Dataset records
***
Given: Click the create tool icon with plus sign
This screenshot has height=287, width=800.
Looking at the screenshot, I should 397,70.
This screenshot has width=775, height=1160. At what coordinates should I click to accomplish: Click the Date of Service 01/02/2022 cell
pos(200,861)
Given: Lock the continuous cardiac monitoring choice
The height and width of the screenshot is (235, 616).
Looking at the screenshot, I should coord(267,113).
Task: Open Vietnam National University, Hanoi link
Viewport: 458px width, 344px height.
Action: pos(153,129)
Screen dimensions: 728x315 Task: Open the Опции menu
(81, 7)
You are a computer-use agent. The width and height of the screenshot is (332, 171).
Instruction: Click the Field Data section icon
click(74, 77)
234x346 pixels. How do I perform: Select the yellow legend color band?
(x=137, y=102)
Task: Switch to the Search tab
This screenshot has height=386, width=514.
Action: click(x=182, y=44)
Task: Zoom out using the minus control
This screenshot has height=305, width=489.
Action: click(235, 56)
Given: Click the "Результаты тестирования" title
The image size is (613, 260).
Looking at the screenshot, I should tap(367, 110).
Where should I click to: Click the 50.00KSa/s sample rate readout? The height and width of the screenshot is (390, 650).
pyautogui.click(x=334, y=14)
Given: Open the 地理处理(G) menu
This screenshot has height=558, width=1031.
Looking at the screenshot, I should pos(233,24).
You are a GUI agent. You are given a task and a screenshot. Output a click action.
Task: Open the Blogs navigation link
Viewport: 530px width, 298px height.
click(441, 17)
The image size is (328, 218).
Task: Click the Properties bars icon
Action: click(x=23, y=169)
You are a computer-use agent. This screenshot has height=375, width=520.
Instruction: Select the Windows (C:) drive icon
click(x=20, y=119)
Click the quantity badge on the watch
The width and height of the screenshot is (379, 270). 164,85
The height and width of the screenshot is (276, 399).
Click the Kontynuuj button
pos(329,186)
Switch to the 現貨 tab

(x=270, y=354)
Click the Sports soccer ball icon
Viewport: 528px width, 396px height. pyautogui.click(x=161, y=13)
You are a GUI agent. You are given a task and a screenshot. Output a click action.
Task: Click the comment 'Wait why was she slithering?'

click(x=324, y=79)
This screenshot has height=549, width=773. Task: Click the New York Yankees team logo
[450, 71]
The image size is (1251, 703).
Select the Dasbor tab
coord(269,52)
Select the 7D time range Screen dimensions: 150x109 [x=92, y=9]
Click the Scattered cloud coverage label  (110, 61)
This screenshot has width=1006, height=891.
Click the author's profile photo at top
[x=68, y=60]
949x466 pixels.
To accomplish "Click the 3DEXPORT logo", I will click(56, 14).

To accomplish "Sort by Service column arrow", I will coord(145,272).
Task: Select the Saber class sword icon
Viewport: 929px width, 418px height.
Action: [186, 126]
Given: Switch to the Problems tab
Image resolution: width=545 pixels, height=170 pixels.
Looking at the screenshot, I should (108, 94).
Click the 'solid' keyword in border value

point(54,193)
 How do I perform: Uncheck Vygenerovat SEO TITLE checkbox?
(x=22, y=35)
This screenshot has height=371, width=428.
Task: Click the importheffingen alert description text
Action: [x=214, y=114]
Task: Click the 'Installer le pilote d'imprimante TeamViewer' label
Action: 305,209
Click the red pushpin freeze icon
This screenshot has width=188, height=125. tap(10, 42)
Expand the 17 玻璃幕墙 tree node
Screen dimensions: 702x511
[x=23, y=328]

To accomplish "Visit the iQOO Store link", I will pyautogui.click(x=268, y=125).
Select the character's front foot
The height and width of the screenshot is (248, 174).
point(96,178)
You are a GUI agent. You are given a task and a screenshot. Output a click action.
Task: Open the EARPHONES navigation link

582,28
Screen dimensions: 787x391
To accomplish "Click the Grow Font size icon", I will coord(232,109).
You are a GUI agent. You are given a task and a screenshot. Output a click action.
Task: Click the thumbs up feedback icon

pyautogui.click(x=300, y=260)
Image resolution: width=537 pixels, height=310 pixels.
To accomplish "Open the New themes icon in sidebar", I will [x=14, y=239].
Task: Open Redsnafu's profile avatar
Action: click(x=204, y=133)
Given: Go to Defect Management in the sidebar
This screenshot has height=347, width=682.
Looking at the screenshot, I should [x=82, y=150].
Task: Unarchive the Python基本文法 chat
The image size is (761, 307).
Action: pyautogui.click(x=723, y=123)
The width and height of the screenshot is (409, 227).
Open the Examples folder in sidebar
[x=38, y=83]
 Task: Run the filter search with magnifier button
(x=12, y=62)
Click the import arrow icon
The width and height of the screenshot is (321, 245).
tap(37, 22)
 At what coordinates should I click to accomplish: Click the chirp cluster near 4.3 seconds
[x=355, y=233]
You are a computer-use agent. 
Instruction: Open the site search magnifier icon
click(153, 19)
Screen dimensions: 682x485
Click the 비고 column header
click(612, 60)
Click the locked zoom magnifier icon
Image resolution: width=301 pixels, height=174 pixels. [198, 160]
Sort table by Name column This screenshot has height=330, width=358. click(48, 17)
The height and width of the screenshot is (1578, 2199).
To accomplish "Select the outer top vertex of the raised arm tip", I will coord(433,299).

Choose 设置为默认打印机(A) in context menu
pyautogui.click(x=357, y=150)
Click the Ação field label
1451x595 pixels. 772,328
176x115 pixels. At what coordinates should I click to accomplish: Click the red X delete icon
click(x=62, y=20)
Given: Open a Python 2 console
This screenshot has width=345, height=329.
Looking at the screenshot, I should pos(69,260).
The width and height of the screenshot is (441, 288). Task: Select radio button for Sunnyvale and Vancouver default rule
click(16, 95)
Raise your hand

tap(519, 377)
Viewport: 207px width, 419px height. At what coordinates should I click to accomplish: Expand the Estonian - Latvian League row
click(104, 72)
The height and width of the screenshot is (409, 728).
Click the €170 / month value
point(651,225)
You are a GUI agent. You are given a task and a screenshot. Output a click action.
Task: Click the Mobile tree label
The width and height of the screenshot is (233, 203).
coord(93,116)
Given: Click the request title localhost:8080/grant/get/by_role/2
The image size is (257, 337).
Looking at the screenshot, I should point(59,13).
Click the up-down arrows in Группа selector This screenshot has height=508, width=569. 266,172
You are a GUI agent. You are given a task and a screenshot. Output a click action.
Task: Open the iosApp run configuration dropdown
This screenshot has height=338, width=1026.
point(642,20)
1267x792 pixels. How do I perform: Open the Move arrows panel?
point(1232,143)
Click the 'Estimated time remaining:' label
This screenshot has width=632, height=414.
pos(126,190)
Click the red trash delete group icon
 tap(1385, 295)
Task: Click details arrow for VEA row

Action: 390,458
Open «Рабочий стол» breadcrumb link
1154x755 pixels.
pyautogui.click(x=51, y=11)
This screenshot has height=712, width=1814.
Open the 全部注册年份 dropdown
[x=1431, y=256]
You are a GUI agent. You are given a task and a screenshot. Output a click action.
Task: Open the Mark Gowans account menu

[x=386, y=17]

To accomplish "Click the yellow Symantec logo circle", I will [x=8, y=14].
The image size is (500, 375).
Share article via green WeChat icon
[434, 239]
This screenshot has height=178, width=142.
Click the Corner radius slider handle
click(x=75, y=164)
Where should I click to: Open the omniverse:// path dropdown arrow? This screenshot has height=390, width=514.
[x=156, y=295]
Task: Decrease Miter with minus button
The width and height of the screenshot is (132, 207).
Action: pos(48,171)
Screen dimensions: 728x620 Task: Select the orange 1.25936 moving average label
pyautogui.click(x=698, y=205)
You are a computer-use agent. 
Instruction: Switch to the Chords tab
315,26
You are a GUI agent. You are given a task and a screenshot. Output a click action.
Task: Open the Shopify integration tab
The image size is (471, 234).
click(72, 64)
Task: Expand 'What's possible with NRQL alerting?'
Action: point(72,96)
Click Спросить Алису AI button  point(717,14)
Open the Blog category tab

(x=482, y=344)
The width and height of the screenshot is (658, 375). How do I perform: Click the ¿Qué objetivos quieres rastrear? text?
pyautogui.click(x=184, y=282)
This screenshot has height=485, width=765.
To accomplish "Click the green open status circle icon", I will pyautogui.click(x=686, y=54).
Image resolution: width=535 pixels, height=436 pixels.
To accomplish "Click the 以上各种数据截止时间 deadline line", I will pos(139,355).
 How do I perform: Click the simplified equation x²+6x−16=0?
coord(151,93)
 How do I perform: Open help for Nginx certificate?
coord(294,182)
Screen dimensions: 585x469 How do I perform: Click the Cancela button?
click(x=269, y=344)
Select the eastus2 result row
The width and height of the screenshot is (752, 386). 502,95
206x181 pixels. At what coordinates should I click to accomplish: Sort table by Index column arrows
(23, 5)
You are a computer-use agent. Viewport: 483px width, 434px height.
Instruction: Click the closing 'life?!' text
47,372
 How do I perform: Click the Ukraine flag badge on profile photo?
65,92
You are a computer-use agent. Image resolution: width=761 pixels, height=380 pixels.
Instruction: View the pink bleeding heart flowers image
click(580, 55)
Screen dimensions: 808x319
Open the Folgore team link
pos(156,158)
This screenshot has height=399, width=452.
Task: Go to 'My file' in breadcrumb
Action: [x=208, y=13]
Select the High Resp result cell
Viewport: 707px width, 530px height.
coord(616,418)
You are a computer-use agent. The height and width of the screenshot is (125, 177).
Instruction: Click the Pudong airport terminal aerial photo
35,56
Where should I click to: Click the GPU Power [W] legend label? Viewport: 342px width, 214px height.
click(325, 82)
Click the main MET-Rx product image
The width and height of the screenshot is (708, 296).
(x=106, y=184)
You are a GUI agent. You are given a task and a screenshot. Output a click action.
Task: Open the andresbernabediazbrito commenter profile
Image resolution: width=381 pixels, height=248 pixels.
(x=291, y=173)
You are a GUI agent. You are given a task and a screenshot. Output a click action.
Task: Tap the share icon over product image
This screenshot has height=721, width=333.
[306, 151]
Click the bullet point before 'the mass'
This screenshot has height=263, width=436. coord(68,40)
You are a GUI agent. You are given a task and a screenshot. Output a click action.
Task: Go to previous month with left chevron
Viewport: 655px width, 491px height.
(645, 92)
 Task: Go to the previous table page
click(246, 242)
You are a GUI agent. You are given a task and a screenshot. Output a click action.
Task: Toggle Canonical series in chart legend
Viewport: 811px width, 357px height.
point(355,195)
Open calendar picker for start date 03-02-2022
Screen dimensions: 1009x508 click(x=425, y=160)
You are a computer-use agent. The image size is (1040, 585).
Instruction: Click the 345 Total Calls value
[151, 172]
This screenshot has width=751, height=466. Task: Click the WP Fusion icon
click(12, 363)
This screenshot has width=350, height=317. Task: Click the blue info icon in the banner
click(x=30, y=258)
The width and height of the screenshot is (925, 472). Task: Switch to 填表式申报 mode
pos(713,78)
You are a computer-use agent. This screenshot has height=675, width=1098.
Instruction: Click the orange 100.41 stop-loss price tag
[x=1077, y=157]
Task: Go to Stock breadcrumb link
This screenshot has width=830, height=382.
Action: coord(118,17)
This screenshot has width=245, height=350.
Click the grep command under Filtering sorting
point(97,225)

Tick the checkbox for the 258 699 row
***
→ **WHAT THE EXERCISE ASKS**
Search each line of the entries for the string "time", then say how many lines have it. Reply with the number only.

→ **SOLVED PROBLEM**
2